Sonntag, 7. September 2014

Knights of Sidonia #10 (Egmont)

Knights of Sidonia #10 (Egmont)

Der letzte Kampf gegen die Gauna war ein ziemliches Desaster, dennoch konnten die Piloten der Sidonia den Feind noch ein mal aufhalten. Allerdings nicht ohne selbst einstecken zu müssen. Izana wurde schwer verletzt, erholt sich aber schnell. Dafür droht aus der eigenen Mitte der Sidonia noch viel größeres Unheil. Während Tanikaze “Spezialaufträge” bekommt, die ihn verkuppeln sollen, gibt es Probleme mit einem Tentakelmonster und viel schlimmer noch: Die beiden Hybriden verlieren die Geduld und wollen endlich tun, was sie selbst wollen. Was mit kleinen Meinungsverschiedenheiten beginnt wird langsam zu einem so großen Problem, dass die gesamte Zukunft der Menschheit dadurch bedroht werden könnte.

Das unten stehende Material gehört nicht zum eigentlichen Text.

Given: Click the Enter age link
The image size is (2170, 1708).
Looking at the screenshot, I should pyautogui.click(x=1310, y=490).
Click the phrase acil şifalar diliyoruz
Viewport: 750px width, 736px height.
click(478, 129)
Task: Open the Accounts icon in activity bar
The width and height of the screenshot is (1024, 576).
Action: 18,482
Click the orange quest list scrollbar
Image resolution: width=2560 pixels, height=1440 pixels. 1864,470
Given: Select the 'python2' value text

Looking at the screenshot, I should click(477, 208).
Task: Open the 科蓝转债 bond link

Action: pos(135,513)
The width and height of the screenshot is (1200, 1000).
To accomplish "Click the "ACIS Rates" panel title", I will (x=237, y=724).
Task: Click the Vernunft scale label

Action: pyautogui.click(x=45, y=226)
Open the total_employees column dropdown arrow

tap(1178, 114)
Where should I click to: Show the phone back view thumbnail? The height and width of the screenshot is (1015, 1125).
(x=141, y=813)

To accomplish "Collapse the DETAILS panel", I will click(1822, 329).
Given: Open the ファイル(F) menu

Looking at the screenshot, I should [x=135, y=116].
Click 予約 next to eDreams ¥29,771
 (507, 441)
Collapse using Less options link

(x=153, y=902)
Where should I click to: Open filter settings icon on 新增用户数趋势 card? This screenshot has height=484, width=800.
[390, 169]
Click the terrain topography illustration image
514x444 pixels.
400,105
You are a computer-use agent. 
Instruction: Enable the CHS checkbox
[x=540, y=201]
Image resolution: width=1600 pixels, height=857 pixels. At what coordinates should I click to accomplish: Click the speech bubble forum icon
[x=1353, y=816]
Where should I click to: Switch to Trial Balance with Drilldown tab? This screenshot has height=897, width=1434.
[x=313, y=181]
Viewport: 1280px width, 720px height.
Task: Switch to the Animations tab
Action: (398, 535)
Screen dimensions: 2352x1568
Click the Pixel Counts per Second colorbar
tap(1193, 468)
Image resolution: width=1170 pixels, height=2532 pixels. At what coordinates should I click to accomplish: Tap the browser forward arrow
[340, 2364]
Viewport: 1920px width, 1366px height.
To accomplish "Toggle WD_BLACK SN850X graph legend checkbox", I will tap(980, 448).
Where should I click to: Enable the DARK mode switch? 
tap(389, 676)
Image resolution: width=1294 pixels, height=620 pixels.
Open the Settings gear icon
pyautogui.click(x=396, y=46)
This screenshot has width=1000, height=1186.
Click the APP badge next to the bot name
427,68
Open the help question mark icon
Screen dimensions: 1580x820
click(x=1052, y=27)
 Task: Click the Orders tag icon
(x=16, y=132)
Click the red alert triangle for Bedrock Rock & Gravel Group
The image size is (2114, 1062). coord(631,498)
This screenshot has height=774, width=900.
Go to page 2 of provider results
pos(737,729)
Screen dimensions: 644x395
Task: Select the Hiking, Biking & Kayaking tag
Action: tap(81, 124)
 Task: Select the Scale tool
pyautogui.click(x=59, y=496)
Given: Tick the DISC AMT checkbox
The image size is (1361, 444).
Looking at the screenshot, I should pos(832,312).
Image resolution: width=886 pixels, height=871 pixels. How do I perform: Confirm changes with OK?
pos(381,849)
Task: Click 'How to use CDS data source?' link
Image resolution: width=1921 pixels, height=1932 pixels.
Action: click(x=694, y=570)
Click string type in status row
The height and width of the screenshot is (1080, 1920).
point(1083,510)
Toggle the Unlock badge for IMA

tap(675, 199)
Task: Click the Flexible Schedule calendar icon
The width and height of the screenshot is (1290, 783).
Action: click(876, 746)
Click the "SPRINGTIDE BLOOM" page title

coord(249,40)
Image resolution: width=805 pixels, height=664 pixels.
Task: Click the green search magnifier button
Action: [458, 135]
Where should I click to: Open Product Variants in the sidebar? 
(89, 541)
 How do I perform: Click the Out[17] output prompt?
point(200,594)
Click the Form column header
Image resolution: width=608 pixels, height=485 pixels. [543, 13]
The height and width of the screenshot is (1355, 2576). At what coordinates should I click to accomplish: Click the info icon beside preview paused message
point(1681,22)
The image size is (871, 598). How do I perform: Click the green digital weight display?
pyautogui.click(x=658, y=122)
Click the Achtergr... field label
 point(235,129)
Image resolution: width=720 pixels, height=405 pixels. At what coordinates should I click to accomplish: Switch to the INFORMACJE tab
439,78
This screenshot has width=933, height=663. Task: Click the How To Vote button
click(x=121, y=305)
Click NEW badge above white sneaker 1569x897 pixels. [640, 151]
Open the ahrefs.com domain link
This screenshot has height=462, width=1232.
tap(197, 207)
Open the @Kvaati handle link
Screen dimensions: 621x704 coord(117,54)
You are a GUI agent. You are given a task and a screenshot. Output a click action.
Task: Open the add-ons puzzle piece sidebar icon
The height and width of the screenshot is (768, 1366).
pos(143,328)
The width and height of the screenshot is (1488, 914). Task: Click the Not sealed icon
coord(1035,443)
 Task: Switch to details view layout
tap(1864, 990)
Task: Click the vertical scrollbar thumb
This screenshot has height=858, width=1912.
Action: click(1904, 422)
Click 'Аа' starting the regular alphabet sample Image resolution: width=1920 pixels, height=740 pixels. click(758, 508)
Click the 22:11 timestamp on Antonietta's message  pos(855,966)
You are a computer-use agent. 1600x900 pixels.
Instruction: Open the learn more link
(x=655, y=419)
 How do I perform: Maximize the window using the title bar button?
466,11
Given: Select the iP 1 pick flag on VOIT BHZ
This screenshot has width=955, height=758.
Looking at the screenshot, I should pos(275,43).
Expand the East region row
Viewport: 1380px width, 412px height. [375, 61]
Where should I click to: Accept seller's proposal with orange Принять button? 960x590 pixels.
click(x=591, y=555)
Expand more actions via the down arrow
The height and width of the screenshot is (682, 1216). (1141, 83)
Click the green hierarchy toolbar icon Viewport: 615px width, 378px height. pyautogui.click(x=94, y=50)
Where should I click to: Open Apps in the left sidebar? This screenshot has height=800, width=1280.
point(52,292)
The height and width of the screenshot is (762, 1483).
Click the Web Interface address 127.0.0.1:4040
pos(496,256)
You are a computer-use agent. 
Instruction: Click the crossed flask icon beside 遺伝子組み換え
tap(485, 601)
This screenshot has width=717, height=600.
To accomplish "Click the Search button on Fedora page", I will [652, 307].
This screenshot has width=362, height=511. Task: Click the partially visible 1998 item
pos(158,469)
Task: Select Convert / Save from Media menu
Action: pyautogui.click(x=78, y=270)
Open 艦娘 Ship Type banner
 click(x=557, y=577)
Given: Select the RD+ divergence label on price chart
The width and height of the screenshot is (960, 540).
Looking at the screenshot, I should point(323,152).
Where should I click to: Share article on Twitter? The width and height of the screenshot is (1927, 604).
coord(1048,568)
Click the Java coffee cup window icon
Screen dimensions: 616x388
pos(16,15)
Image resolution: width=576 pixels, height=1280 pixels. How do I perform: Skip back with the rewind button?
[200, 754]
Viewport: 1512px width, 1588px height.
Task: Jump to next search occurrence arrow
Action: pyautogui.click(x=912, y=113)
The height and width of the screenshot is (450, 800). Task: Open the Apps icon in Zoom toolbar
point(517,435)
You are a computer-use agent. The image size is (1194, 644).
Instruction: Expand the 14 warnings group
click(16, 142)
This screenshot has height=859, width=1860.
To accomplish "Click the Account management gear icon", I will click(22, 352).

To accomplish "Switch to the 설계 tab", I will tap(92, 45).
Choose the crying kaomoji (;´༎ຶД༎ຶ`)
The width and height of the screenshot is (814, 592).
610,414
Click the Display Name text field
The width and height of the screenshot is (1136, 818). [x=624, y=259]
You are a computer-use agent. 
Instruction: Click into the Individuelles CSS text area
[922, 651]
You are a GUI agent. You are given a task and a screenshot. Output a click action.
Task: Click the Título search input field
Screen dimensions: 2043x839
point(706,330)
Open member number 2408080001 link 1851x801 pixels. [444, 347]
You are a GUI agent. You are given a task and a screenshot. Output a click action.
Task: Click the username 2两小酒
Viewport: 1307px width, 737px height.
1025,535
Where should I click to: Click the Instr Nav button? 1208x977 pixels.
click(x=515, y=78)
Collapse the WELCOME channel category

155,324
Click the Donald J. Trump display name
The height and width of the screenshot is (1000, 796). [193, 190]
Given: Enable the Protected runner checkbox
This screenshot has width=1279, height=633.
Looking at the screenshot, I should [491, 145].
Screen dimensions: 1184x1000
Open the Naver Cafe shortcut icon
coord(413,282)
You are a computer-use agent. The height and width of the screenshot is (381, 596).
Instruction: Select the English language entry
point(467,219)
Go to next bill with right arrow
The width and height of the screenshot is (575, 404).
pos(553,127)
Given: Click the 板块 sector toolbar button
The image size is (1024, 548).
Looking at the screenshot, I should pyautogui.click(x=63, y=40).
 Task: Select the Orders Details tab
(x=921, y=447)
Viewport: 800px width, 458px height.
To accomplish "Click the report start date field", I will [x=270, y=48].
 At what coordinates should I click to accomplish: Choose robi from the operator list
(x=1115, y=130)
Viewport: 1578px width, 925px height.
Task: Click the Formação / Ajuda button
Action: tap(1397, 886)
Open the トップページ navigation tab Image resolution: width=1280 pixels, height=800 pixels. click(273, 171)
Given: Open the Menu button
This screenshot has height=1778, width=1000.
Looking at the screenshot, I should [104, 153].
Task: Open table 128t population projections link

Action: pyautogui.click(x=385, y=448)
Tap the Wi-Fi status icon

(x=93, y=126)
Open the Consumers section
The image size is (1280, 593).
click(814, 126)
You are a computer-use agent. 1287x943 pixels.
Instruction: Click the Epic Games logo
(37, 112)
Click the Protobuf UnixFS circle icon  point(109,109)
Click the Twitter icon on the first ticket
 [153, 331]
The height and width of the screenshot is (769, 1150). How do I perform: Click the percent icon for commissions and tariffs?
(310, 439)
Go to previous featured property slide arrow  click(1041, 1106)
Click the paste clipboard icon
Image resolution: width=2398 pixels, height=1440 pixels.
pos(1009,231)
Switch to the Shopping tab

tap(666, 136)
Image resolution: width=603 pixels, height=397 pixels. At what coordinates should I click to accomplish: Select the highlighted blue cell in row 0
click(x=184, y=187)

Im zehnten Band von Tsutomu Niheis dystopischer Weltraumsaga “Knights of Sidonia” muss die epische Action ausnahmsweise mal draußen bleiben. So verzichten wir dieses mal auf ausgedehnte Weltraumkämpfe zwischen stylischen Mechas und ekligen Schleimtentakelplazentawesen. Stattdessen geht es vor allem darum wie Kanata und Kunato mit ihrem schweren Dasein klar kommen. Beide verlangen nach Freiheit, Freunden und einem selbstbestimmten Leben, vor allem Kanatas wilde und unkontrollierbare Natur bring allerdings alle in Gefahr. So steigern sich auch die Vorurteile und der Hass auf auf die gezüchteten Gauna/Mensch Hybriden. Abgesehen von diesen Spannungen an Bord, gibt es in der Nummer 10 aber auch sehr viele leichte und lockere Momente. Es geht oft darum wie die Hybriden sich kleine Chancen auf Eigenständigkeit erkämpfen, darum dass verschiedene Piloten sich näherkommen, wie man einen harten Winter überlebt, Oma schwelgt in Erinnerungen und so weiter. Allesamt kleine schöne Kapitel, die endlich wieder die Figuren in den Fordergrund stellen und nicht nur den großen galaktischen Kampf.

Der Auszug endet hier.